Ch.18 - Recognizing GI, Hepatic, and UT Abnormalities Flashcards
Radiologic findings of gastric ulcer:
- Persistent collection of barium that extends outward from the lumen beyond the normal contours of the stomach.
- Usually along the lesser curvature or posterior wall in the region of the body or antrum.
- May have radiating folds which extend to the ulcer margin and a surrounding margin of edema.
Key finding in gastric carcinoma:
Mass that protrudes into the lumen and produces a filling defect, displacing barium.
Gastric carcinomas may be associated with:
- Rigidity of the wall.
- Non distensibility of the lumen.
- Irregular ulceration or thickening of the gastric folds (>1cm).
- Especially localized to one area of the stomach.
Radiologic findings of duodenal ulcers include:
- Persistent collection of contrast.
- More often seen en face with surrounding spasm and edema.
- Healing of the duodenal ulcers produces scarring and deformity of the bulb.
Any imaging evaluation of the bowel should ideally be carried out with:
The bowel distended with air or contrast because collapsed and unopacified loops of bowel can introduce artifactual errors of diagnosis.
Key abnormal findings of bowel disease on CT:
- Thickening of the bowel wall.
- Submucosal edema or hemorrhage.
- Hazy infiltration of fat.
- Extraluminal air or contrast.
Imaging study of choice for diverticulitis:
CT.
CT findings of diverticulitis:
- Pericolonic inflammation.
- Thickening of the adjacent colonic wall (>4mm).
- Abscess formation and confined perforation of the colon.
Colonic polyps can be visualized with:
- Barium enema.
- CT virtual colonoscopy.
- Optical colonoscopy.
Imaging signs of colonic polyps:
- Persistent filling defect in the colon with or without a stalk.
- Some larger, villous adenomatous polyps have higher malignant potential and may contain barium within the interstices of their fronds.
Imaging findings of colonic carcinoma:
- Persistent, large, polypoid or annular constricting filling defect of the colon.
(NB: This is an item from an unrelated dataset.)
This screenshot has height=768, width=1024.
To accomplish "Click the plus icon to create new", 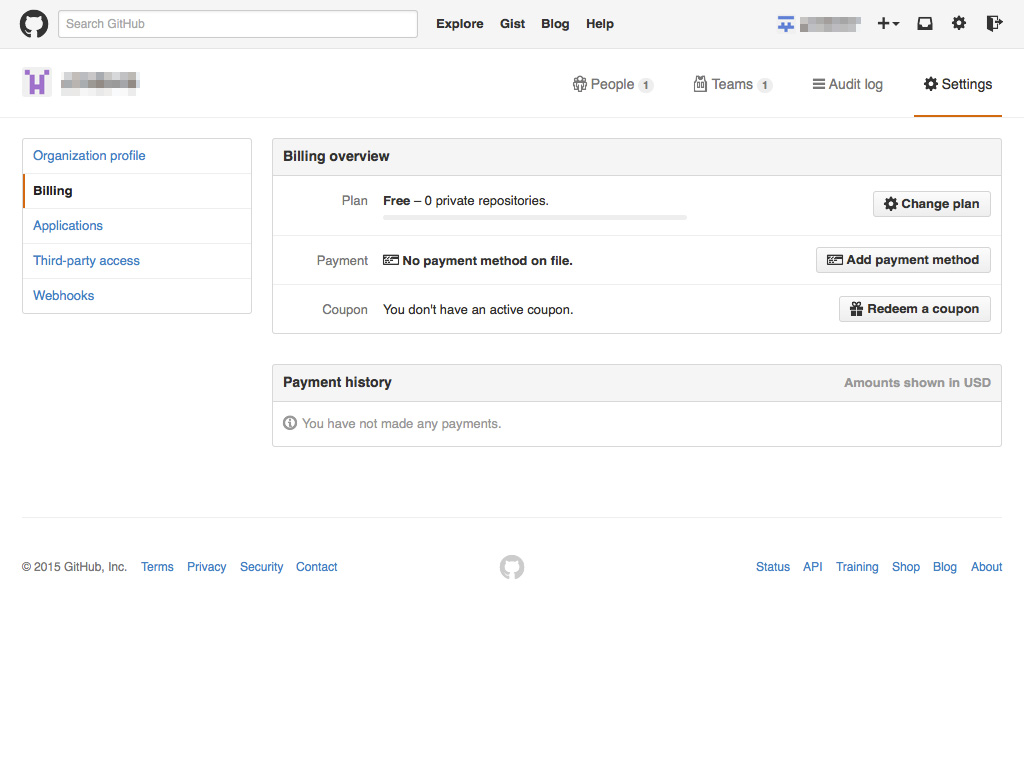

- May have frank or micro-perforation or large bowel obstruction and metastases, especially to the liver and the lungs.
Colitis of any etiology can cause:
- Thickening of the bowel wall.
- Narrowing of the lumen.
- Infiltration of the surrounding fat.
Study of choice in diagnosing appendicitis:
CT.
CT findings in appendicitis:
- A dilated appendix (>6mm) that does NOT fill with oral contrast.
- Periappendiceal inflammation.
- Increased enhancement of the wall of the appendix with IV contrast - sometimes identification of an appendicolith (fecolith).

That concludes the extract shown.